Je… devais incruster « vérité » dans cette dimension. Et pourtant—
Ce que je pouvais sentir avec ma peau était quelque chose d'aussi froid que…
La neige ?
J'ai ouvert les yeux en un éclair.
Stoppa la méditation, je me tournai vers la fenêtre et regardai dehors la neige tombant du ciel.

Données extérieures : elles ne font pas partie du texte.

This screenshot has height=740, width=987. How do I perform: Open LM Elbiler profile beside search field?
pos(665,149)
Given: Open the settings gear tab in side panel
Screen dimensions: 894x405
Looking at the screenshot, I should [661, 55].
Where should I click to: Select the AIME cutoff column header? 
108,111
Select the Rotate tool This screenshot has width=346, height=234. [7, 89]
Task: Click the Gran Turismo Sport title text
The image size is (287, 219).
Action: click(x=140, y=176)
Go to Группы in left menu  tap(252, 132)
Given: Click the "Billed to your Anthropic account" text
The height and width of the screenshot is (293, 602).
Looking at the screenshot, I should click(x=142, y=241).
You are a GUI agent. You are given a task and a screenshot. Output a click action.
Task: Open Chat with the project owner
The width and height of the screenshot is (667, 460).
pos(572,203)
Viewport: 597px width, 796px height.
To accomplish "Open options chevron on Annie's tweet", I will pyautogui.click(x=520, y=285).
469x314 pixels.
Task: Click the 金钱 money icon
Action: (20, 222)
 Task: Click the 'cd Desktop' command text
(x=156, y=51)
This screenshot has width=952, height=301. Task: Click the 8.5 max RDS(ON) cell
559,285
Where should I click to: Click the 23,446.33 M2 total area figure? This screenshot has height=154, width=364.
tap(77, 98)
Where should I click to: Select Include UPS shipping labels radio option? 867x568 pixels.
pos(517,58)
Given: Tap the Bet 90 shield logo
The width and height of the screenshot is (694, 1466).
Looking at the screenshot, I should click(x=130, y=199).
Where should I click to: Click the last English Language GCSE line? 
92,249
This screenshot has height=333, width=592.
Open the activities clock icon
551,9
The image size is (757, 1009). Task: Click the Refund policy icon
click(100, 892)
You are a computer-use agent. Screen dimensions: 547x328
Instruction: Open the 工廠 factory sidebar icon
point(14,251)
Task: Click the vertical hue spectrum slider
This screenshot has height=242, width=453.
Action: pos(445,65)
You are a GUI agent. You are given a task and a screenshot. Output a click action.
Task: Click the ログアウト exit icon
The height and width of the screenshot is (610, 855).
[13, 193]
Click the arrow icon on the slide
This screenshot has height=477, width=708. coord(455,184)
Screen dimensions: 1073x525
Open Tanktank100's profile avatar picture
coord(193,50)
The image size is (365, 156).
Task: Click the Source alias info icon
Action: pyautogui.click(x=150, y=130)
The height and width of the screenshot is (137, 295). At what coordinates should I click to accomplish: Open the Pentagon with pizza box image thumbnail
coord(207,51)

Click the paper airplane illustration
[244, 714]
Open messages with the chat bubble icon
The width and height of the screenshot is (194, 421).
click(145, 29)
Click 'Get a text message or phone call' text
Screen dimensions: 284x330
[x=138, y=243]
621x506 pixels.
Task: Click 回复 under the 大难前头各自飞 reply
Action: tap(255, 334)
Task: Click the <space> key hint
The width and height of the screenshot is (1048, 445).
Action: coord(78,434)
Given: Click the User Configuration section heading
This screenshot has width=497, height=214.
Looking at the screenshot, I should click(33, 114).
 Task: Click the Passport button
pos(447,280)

C'était une si petite interruption venue de l'extérieur et pourtant elle suffisait à interférer avec ma méditation. Si c'était dans un roman wuxia, j'aurais peut-être même craché du sang en me réveillant. Honnêtement, je n'en lisais pas beaucoup donc je n'étais pas sûr.
« De la neige, hein… »
Regarder les déchets blancs* tomber du ciel comme au cœur de l'hiver me rappelait l'époque où je grattais la neige au sol dans l'armée.
C'était mars.
Actuellement, c'était censé être le printemps.
« Enfin. »
Cette année, l'hiver n'aurait pas de fin.
C'était le début du long hiver apparemment sans fin.
[Note du traducteur]
* La neige est communément appelée « beaux déchets » par ceux qui étaient dans l'armée, parce qu'ils doivent la nettoyer après de fortes chutes de neige.